Passage:
In summary, the purpose of Industry 4.0 is to analyze large amounts of data to assist decision making, and obtain quick responses, making production flexible and more efficient, to obtain high quality products and reduce costs, promoting the growth of productivity and the economy, and modifying the profile of the workforce (Motyl et al., 2017; Kipper et al., 2020). Therefore, it is important to rethink human factors, since professionals must develop their skills to maximize the benefits of technologies and improve their performance (Dalenogar et al., 2018).

The transformations brought about by Industry 4.0 require professionals to gain command of activities such as: constant learning, solving complex problems and adapting to changes in organizations. This occurs with the use of intelligence and skills when conducting collaborative work that is, using advanced technologies and man-machine integration, as well as adaptive automation (Mattsson et al., 2020).

Entries supplied:
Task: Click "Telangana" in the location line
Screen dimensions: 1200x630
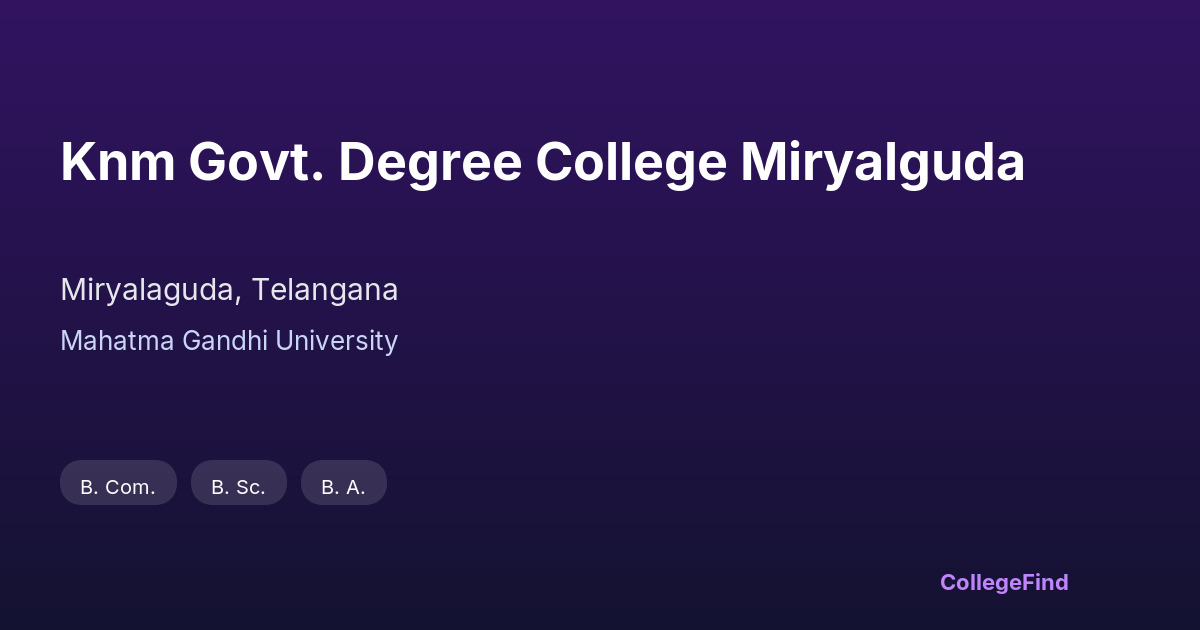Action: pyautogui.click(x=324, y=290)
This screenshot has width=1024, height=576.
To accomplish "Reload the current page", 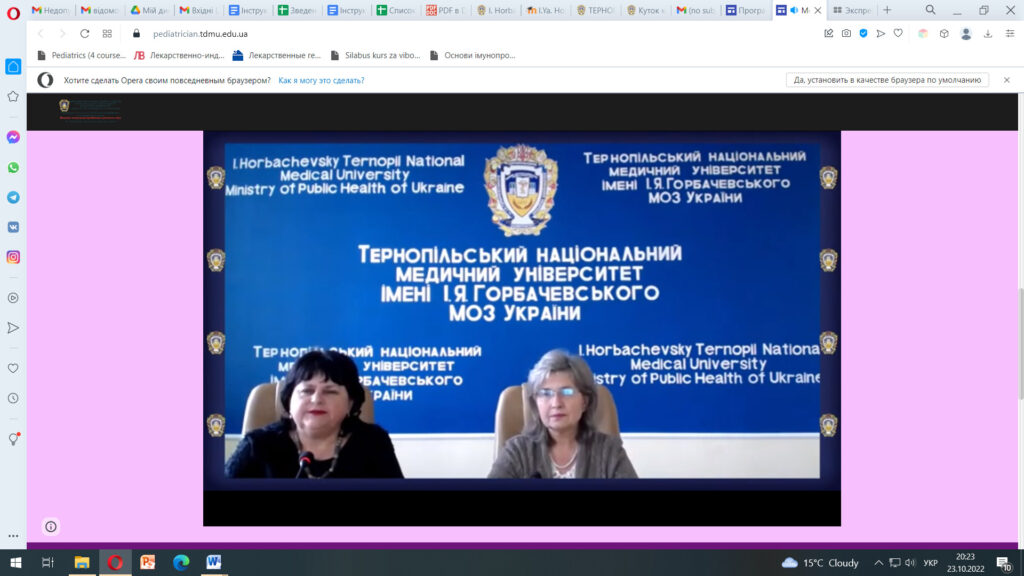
...
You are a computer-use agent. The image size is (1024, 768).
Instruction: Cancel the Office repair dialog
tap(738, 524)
--
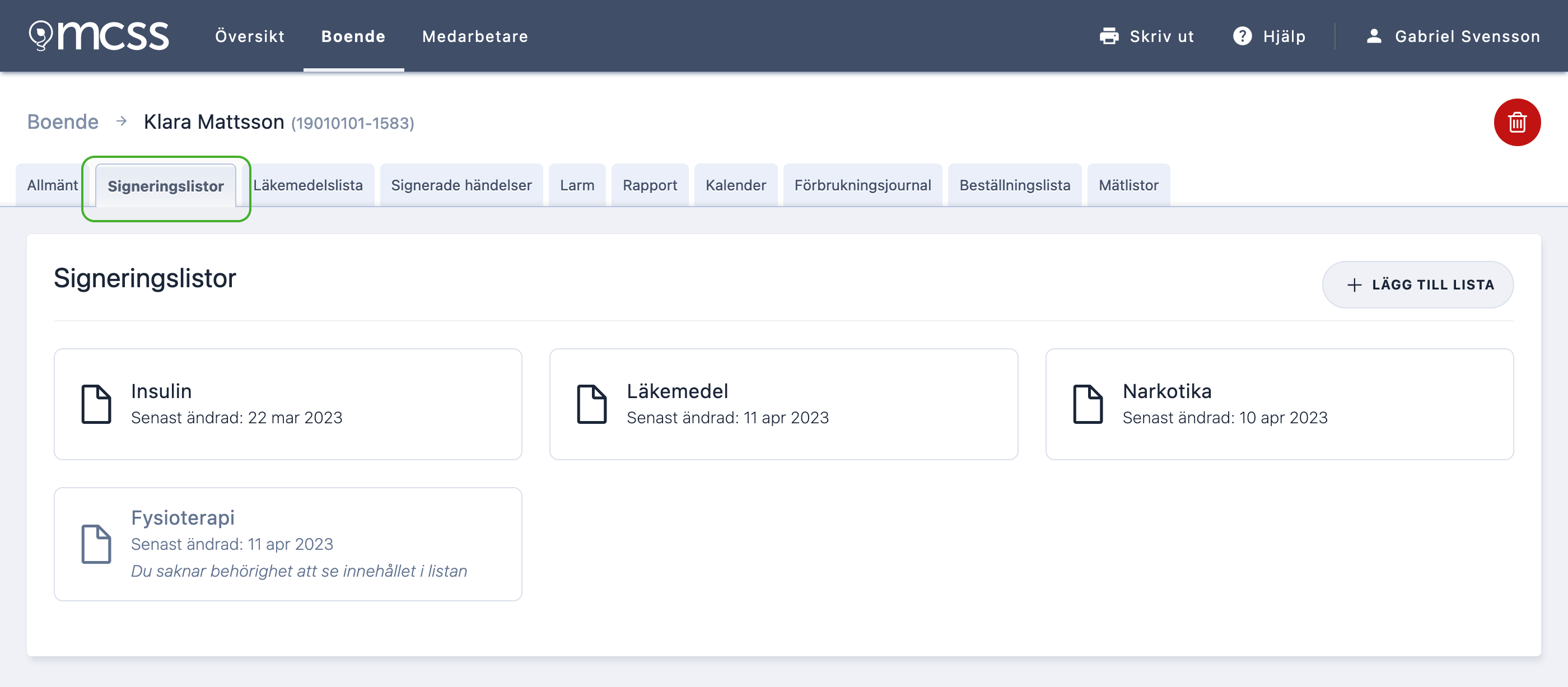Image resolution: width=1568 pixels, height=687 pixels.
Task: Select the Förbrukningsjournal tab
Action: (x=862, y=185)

Work instructions:
• 1. According to the Industry 4.0 passage, why should human factors be rethought?
• 2. Reproduce the Industry 4.0 passage word for word, beginning at the words "In summary, the" and stopping after "et al., 2018).".

The answers:
• 1. Human factors need rethinking because professionals must build their skills to get the most benefit from the technologies and to improve their performance.

• 2.
In summary, the purpose of Industry 4.0 is to analyze large amounts of data to assist decision making, and obtain quick responses, making production flexible and more efficient, to obtain high quality products and reduce costs, promoting the growth of productivity and the economy, and modifying the profile of the workforce (Motyl et al., 2017; Kipper et al., 2020). Therefore, it is important to rethink human factors, since professionals must develop their skills to maximize the benefits of technologies and improve their performance (Dalenogar et al., 2018).